Total costs of spawning: $517 (yikes!). If you can't afford it, don't do it. This doesn't factor in shelving units or electric and water bills...


----------



## betta lover1507 (Aug 6, 2011)

nice  anywhere to get IAL in the U.S.? just curious, it may save a few bucks


----------



## Oldfishlady (Mar 1, 2010)

WoW......over $500.00........I haven't spent that much total in the 12 years I have been working on this line and I have had well over 100 spawns......It didn't cost me that much for all my tanks, lights, plants, foods...etc.........
I must shop at a different store......or maybe the natural method is just lower cost....

For a one time spawn to see if its something you want to do.....IMO you could do it for about $50.00 or less and still successfully spawn and rear the fry to adults....A lot of the items you can find in your kitchen, thrift shops and in your yard.....

Lots of different ways to successfully spawn and rear fry...it can cost you a lot or as little that you want.....sometimes you have to get creative.....


----------



## Junglist (Feb 23, 2012)

Oldfishlady said:


> WoW......over $500.00........I haven't spent that much total in the 12 years I have been working on this line and I have had well over 100 spawns......It didn't cost me that much for all my tanks, lights, plants, foods...etc.........
> I must shop at a different store......or maybe the natural method is just lower cost....
> 
> For a one time spawn to see if its something you want to do.....IMO you could do it for about $50.00 or less and still successfully spawn and rear the fry to adults....A lot of the items you can find in your kitchen, thrift shops and in your yard.....
> ...


I agree OFL I've never spent on betta supplies theirs other way to be economical especially with this economy like going to your LPS to see if they have any tanks and supplies there not using for a fair price or you can checkout Craiglist just make sure you have an adult with you, Thrift stores and local neighbors or friends that have aquatic stuff they have tucked away 

The most I've spent of a set of brand new equipment and supplies is a little over a $120 w/ food 

10 gal $15
20 gal $35
Air pump $10
Lighting $10 (Ikea)

> Exercise requirements
[a] In the betta spawning thread, list each item in Junglist's equipment list along with its price.
[b] According to the betta spawning thread, how many years has Oldfishlady been working on the line?

> Provided material
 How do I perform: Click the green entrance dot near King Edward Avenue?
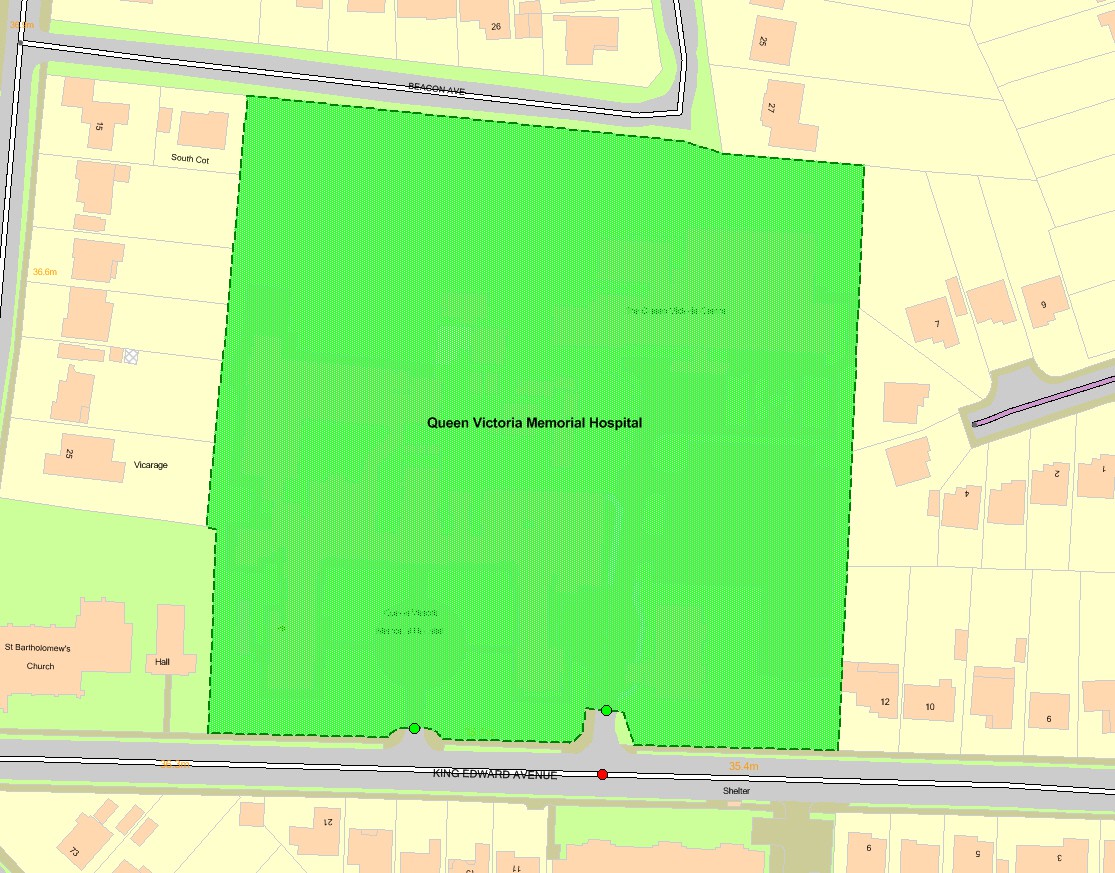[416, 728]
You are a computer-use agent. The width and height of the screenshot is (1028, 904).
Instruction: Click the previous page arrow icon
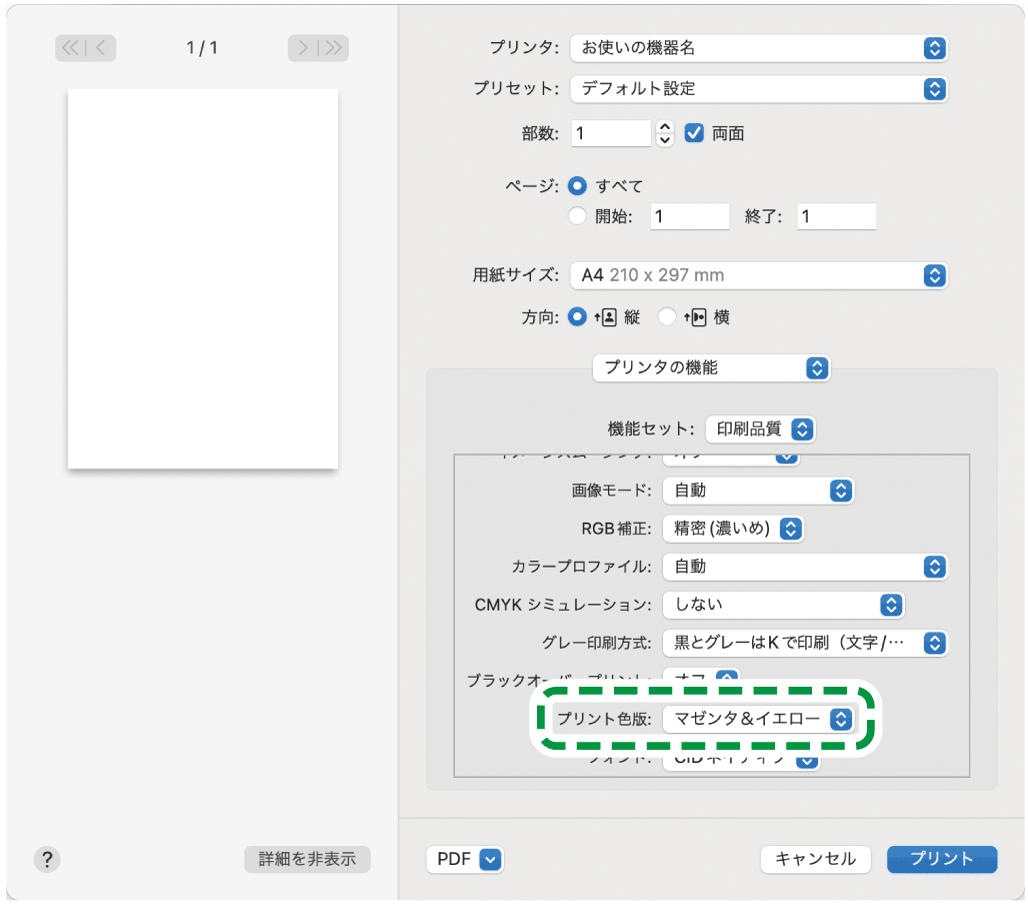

> Per-task answers
[a]
10 gal: $15
20 gal: $35
Air pump: $10
Lighting: $10 (Ikea)

[b] 12 years.